バンク・オブ・アメリカ、株式市場の乱高下で市場部門好調
バンク・オブ・アメリカ(BAC)が発表した2025年1-3月期決算は売上高に相当する純営業収益が前年同期比6.6%増の273億6600万ドル、純利益が10.8%増の73億9600万ドルとなりました。EPS(1株利益)は0.90ドルで、LSEGがまとめた市場予想の0.82ドルを9.9%上回っています。
バンク・オブ・アメリカは米国の6大銀行の一角に位置づけられています。6大銀行と一口に言ってもそれぞれに特色がありますが、商業銀行型と投資銀行型に大別できます。
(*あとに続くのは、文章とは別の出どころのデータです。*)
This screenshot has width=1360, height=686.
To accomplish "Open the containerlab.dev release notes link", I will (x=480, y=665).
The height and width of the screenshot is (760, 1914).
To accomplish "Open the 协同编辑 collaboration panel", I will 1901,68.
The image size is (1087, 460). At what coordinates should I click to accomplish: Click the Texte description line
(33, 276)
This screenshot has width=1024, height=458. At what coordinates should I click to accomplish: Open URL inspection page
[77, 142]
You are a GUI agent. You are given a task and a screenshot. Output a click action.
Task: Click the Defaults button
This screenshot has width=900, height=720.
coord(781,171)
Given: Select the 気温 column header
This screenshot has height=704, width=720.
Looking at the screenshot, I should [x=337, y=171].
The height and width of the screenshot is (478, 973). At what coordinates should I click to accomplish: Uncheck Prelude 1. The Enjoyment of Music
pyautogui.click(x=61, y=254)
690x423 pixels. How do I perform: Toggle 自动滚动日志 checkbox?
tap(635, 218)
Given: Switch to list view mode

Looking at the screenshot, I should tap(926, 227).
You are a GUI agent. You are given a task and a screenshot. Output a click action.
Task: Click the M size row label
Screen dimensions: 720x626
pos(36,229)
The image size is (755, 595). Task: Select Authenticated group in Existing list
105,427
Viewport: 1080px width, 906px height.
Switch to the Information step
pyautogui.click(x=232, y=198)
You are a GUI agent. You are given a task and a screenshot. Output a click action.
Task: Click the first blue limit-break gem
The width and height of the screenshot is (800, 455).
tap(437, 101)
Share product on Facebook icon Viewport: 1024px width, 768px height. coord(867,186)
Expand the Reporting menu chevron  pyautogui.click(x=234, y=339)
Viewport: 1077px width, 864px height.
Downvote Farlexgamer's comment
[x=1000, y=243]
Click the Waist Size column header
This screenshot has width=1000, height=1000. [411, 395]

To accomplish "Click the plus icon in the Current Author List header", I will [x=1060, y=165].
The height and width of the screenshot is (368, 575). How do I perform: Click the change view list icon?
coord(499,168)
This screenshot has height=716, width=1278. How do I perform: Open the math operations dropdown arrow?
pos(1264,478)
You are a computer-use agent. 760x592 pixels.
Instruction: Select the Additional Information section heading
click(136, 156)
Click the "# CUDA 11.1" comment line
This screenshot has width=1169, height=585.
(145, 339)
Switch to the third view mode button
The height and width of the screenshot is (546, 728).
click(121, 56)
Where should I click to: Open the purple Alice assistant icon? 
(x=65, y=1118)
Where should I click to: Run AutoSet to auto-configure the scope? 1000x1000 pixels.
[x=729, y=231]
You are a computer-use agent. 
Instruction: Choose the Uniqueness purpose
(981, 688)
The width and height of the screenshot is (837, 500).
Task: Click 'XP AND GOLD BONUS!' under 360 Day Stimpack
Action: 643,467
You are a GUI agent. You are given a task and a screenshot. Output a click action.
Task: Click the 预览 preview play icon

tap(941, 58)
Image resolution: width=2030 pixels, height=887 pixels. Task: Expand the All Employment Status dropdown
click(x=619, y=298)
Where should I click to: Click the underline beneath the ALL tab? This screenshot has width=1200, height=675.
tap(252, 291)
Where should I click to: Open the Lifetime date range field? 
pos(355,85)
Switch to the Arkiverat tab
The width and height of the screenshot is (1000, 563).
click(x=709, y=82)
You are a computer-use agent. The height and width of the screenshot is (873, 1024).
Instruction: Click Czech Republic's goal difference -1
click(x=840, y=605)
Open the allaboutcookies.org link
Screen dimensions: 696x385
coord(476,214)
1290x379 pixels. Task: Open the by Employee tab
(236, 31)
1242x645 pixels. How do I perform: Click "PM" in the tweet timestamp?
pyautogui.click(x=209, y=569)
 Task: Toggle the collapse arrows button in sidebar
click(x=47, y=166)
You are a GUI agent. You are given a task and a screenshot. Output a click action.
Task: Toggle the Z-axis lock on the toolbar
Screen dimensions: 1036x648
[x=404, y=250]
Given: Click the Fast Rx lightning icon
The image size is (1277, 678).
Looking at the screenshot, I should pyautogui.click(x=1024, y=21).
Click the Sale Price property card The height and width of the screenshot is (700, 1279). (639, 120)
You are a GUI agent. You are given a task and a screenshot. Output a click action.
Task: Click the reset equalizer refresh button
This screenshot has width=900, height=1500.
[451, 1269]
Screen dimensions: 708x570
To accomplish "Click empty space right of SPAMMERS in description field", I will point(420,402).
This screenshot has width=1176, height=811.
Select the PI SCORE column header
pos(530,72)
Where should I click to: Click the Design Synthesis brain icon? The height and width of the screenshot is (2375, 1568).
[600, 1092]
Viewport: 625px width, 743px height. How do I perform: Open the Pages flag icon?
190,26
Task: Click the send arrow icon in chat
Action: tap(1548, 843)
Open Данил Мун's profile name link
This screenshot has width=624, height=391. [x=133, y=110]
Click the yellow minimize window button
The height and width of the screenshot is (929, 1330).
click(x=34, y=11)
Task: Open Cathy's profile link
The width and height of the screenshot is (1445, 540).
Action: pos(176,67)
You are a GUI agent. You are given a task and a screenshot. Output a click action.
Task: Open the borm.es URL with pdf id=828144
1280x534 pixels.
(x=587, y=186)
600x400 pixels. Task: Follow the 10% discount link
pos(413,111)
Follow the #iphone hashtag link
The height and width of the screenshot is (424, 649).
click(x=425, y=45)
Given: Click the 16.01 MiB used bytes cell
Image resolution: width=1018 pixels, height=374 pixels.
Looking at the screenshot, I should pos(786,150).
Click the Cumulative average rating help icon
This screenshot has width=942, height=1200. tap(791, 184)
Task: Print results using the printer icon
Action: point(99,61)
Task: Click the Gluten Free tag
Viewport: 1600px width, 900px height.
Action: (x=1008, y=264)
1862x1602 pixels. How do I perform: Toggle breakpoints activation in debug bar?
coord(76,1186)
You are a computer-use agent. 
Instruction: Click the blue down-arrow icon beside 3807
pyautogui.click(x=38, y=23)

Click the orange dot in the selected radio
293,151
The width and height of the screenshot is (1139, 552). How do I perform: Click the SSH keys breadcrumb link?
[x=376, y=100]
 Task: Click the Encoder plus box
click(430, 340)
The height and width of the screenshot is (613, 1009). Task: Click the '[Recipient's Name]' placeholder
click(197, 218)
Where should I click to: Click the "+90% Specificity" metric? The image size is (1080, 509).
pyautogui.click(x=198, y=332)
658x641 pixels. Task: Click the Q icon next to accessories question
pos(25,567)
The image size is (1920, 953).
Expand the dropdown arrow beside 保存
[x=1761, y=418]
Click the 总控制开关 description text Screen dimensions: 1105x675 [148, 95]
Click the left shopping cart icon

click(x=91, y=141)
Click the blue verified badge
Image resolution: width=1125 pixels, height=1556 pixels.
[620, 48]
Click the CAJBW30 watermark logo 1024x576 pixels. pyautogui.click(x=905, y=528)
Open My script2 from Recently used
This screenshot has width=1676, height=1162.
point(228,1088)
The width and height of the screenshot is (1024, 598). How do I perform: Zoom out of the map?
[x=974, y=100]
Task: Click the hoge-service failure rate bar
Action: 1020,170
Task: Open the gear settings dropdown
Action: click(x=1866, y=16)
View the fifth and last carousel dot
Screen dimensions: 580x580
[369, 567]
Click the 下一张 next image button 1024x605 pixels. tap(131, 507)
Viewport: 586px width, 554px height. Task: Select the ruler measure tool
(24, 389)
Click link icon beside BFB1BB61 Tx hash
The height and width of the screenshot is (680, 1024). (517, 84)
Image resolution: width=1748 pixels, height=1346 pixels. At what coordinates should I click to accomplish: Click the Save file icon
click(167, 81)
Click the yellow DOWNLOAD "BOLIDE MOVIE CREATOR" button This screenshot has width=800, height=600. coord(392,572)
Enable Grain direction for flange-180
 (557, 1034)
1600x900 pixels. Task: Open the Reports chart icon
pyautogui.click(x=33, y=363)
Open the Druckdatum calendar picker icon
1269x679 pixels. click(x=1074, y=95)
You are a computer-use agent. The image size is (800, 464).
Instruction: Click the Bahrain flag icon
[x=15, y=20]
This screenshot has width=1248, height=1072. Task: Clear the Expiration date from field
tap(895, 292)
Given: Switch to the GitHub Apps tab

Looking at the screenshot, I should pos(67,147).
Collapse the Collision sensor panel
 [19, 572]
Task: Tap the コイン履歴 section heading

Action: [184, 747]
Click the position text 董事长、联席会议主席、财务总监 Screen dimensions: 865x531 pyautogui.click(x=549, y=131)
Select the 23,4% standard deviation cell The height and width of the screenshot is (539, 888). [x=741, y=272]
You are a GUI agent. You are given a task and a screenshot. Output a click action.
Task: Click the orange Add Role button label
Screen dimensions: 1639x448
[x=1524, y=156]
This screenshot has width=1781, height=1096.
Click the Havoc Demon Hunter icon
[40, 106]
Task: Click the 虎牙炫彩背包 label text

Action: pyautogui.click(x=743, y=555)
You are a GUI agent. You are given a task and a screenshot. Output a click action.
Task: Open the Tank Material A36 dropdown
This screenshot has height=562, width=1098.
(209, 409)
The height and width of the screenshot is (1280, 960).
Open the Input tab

例えばモルガン・スタンレー(MS)は2024年12月期の純営業収益に占める純金利収入の割合がわずか13.9%にとどまる典型的な投資銀行です。一方、シティグループ(C)はこの割合が66.7%に達しており、商業銀行型と言えそうです。
バンク・オブ・アメリカはこの割合が55.0%で、ウェルズ・ファーゴ(WFC)の57.9%とJPモルガン・チャースの52.1%の中間に位置しています。バンク・オブ・アメリカは、リーマンショックが起きた2008年に三大投資銀行の一角を占めていたメリルリンチを買収し、投資銀行部門を強化しています。
2025年1-3月期の業績では純金利収入が2.9%増の144億4300万ドル、非金利収入が9.6%増の129億2300万ドルと着実に伸びました。
事業別ではグローバル・マーケッツ部門が好調で、純営業収益が11.9%増の65億8400万ドル、純利益が13.1%増の19億4900万ドルと1割超の増収増益でした。トランプ大統領の就任後に株式相場が乱高下する中、証券売買の機会が増えたようです。トレーディング収益は株式が16.7%増の21億8200万ドル、債券・為替・商品(FICC)が4.7%増の34億6300万ドルに達しています。
一方、コンシューマー・バンキング部門は純営業収益が3.2%増の104億9300万ドル、純利益が4.7%減の25億3100万ドルです。純金利収入、サービスチャージ、クレジットカード収入が伸び、増益を確保しましたが、非金利支出が6.4%増の58億2600万ドル、信用減損損失が12.3%増の12億9200万ドルに膨らみ、利幅が縮んでいます。